Best Practices for automating large scale Sentinel dataset building and Machine Learning?

which seems to be ok - but might have unfortunate overhead?

– and getting memory errors when trying this sort of thing from a basic cluster model.
`with dask.diagnostics.ProgressBar():

                all_labelsNP = km14cls.predict(dask.array.from_array(z3, z3.chunks) 

[startvar:endvar,:].compute(optimize_graph=False))

                all_labelsNP = all_labels.compute()

                #pickle.dump(all_labelsNP.astype('uint8', f)

                zP[startvar:endvar] = all_labelsNP.astype('uint8')` 

A pickle dump was ok though - doing it in parts? Taking a lot of memory.

I am considering this in having to scale up to deal with bigger areas - this one only being 300000 kmsq

Would you use map_blocks for large scale prediction/inference @rabernat ? e.g. predict returns an array of labels in that case.

That sounds an interesting thread, @RichardScottOZ !

Hopefully will work all this out eventually @Guy_Maskall , although the answer might still be ‘impressive cluster’ even with optimisations/best way.
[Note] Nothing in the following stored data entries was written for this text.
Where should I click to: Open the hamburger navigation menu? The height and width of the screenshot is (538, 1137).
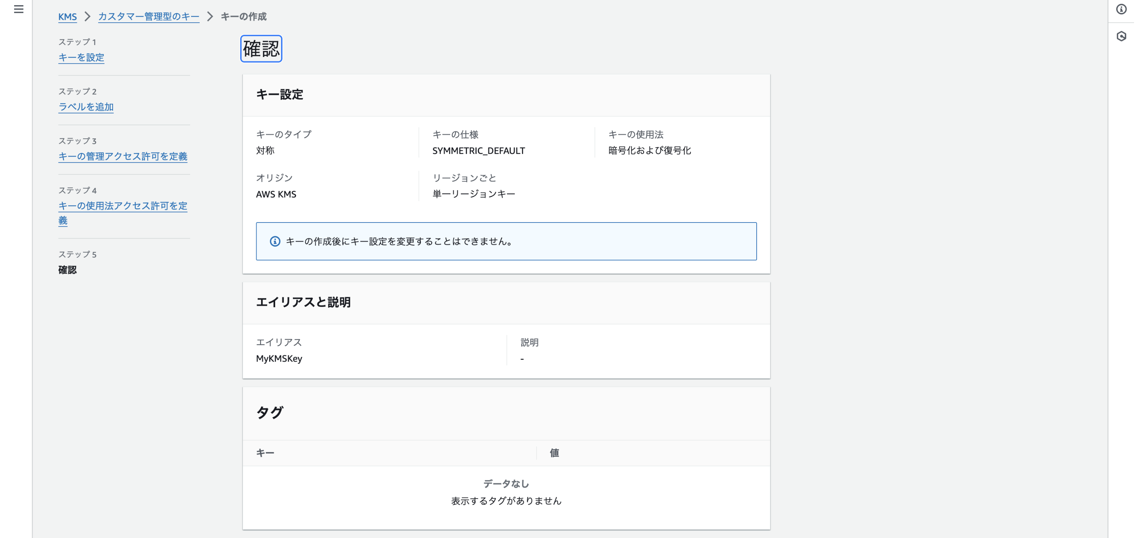coord(19,9)
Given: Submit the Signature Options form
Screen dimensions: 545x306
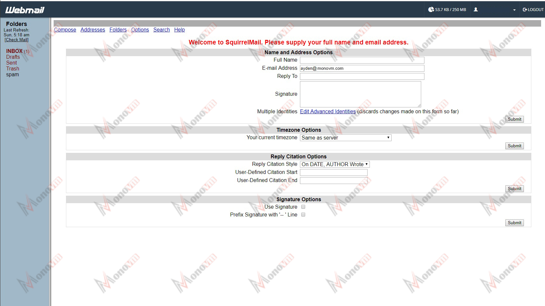Looking at the screenshot, I should [514, 223].
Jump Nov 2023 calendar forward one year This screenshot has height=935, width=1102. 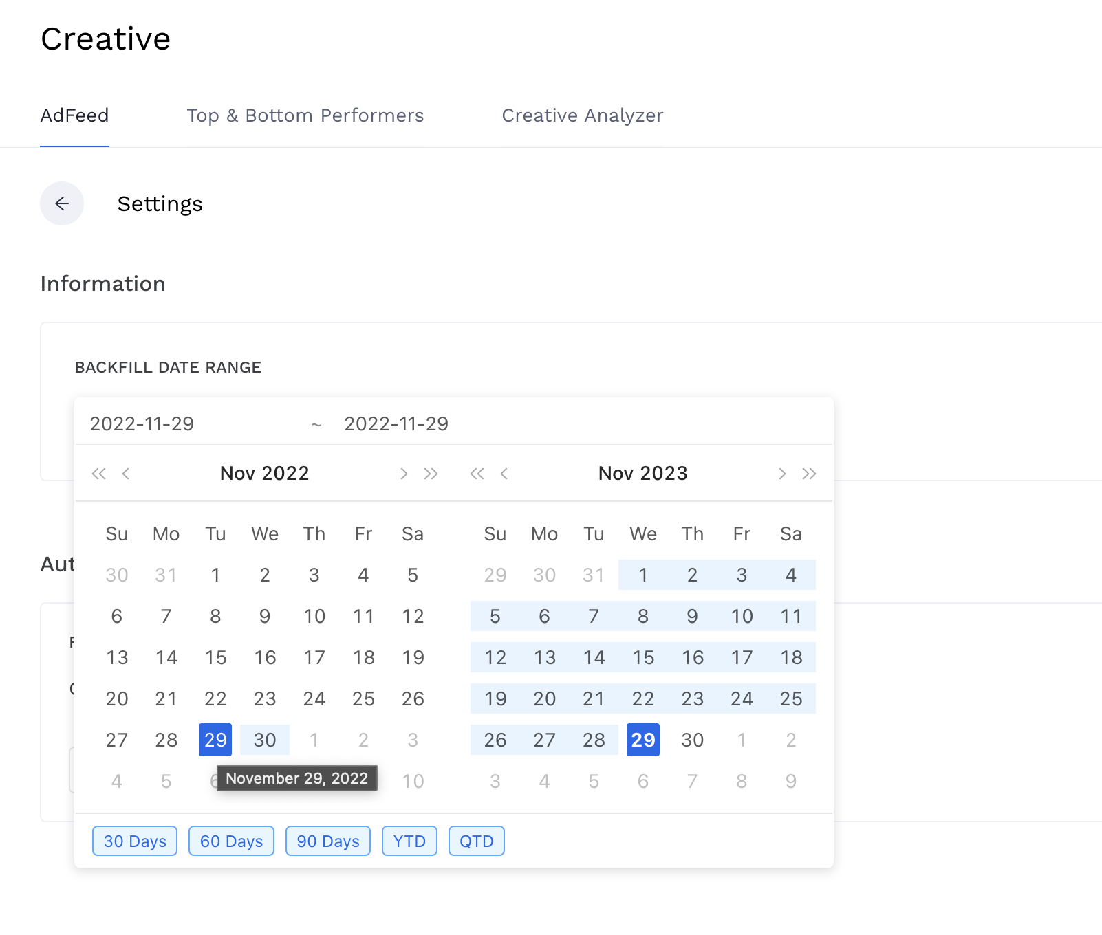point(809,473)
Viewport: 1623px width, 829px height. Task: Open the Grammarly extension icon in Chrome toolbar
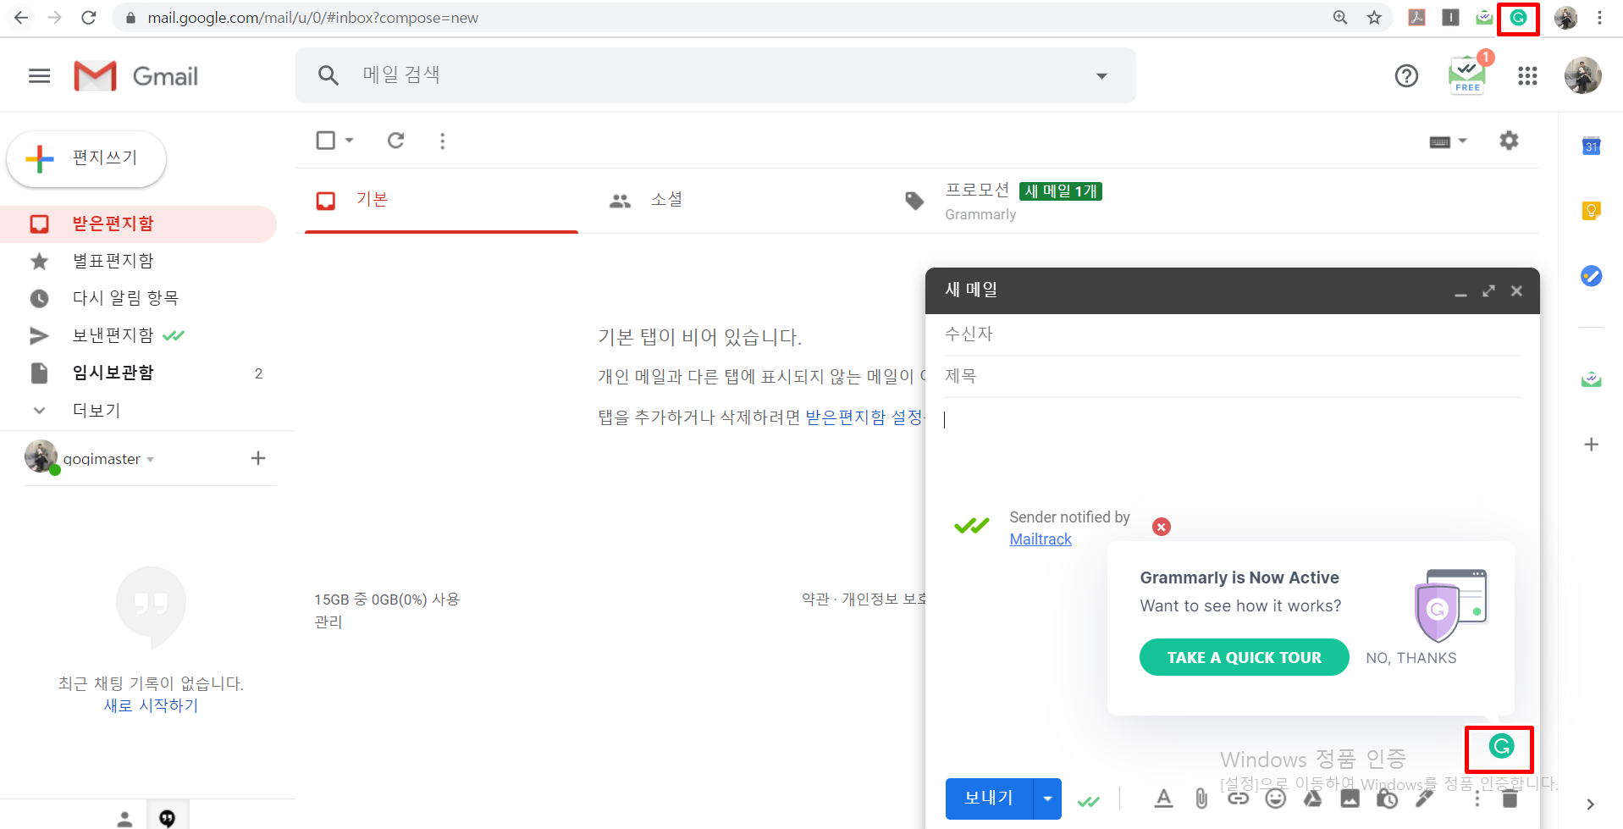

I broke an r524x.large doing lots of the above, killing memory etc., too.

Impressive! :wink:
I get to play on a single Windows VM that has 54 GM RAM and 27 cores. I’ve now got as far as creating a class with some useful methods so I can load multiple geoTIFFs, stack them, add a layer of rasterized labels from a shapefile, then cast that to a dask dataframe and then output to parquet. That takes care of creating a training data table. Similarly, having built a machine learning model on the features, I can load data again and apply the model.predict() to it in chunks, saving the output as netCDF. Doing the two main steps in such a way you can chain methods seems to really help the dask scheduler. One day I’ll get access to some distributed compute and it all should all work the same. But faster.

So that is all in one graph workflow?

Yeah, my current code for running extracting the data I want looks something like

load_data(file_list, keep_attrs=['crs', 'transform'])\
        .add_labels(training, measurements=['field_id', 'rez_id'], keep_notnull=['rez_id'])\
        .assign_coords({'tile': tile})\
        .to_dask_dataframe()\
        .dropna(subset=['rez_id'])\
        .to_parquet(outpath, 
                    compute_kwargs={'scheduler': client},
                    schema={'tile': pa.string()}
                   )

load_data returns a custom class that has methods add_labels() and assign_coords(). to_dask_dataframe() is a custom method that just calls xarray’s method on the data attribute of the class. Thereafter it’s all dask object methods. So that one chained workflow loads geotiffs, adds the ground truth from a geopandas GeoDataFrame, adds a new coord (here the tile ID for subsequent tracking), before converting to a dask dataframe and dropping pixels not associated with any ground truth. The field_id is just a row index column I added to my input shapefile. This gives each polygon a unique ID so I can use grouped cross-validation later on.

Doing this on a tile by tile basis essentially partitions my parquet dataset by tile and keeps the dask scheduler happy. As I understand it, this approach means the dask scheduler doesn’t have to try to calculate a bunch of dependencies itself and join them together into a DAG. It certainly produces the leanest set of tasks in the dask dashboard that I’ve seen in all my fumblings.

I’ve got something like 400? small fields spread over three S2 tiles stacking something like ~100 bands over time and all pixels are extracted in something like 7 minutes. It’s early days and I haven’t had chance to see how it scales with more ground truth polygons. But it’s efficient for sparse training data, so I’m happy enough with it for now. My current effort is on adding testing to ensure various things are handled properly. We do also use opendatacube, although my code to date has been dealing with unindexed geoTIFFs. I’m looking forward to adding opendatacube support to the data loading soon!

1 Like

Interesting, so converting tiffs to dataframes?

Be interesting to try.

Yeah, basically. If you don’t care about preserving spatial relationships, and just want to extract a data table of observations (pixels) in rows and features (EO bands over time along with a target label) as columns.

Anyway, some success last week

Basically, dask gateway/kubernetes via jupyter hub and an odc grid workflow with the dask futures api and s3 worker access. Bigger the machines in the cluster, the less you have to break it up. Scheduler blowing up before the worker memory it seemed, too. So something to look at.

Merging the ‘lots of tiles’ into one for downstream ML is a slow part. @TomAugspurger I saw started working on a xstac - e.g. maybe xarray set of tiles to a stac catalogue automatically then means you can do fast mosaicing in parallel on an ad hoc created dataset? As opposed to a standard rasterio type merge.

A cluster model with a predict function benefits from breaking things up to by making billions of predictions in parallel.